>> Begin

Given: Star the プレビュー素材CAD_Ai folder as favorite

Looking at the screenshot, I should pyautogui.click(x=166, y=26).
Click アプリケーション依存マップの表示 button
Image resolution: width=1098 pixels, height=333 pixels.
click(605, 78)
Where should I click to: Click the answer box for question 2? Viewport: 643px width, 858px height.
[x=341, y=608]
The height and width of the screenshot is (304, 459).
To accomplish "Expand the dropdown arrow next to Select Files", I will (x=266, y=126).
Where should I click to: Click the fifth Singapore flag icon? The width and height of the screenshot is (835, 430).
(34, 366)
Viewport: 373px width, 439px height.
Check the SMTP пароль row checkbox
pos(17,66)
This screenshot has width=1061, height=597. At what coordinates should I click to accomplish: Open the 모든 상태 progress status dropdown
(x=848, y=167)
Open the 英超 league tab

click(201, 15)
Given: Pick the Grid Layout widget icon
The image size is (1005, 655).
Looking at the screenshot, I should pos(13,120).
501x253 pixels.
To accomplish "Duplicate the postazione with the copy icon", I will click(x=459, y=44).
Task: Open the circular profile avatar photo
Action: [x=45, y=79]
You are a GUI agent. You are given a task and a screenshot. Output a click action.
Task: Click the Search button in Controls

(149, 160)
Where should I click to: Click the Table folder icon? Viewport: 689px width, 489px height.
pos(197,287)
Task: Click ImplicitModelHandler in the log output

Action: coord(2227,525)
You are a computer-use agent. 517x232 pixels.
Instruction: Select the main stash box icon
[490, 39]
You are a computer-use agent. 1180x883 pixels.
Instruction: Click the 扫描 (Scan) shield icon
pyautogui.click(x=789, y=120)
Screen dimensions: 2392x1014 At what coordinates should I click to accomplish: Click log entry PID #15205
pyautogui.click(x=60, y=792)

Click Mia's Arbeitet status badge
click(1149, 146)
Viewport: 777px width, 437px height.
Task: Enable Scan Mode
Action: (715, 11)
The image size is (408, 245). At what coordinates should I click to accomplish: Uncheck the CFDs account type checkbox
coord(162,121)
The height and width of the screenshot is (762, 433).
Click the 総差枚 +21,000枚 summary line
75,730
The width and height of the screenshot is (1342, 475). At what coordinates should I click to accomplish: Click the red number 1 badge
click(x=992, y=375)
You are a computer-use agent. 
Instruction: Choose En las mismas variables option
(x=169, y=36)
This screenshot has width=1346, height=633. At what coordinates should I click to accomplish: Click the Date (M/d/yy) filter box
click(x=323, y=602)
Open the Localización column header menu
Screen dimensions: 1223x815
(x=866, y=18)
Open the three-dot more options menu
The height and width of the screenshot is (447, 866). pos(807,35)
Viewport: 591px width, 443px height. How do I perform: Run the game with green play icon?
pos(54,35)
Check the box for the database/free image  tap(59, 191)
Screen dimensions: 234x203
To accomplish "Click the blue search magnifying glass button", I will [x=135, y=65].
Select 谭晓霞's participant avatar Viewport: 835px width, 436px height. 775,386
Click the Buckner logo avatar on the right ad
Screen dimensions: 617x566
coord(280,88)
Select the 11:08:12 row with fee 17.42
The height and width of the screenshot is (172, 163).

>> End

*Goal of the exercise*:
Format the lines as a JSON list of strings, one string per line and no blank lines, beginning at the line containing "Check the box" and continuing through the end of the rows.

*Response to the task*:
[
  "Check the box for the database/free image  tap(59, 191)",
  "Screen dimensions: 234x203",
  "To accomplish \"Click the blue search magnifying glass button\", I will [x=135, y=65].",
  "Select 谭晓霞's participant avatar Viewport: 835px width, 436px height. 775,386",
  "Click the Buckner logo avatar on the right ad",
  "Screen dimensions: 617x566",
  "coord(280,88)",
  "Select the 11:08:12 row with fee 17.42",
  "The height and width of the screenshot is (172, 163)."
]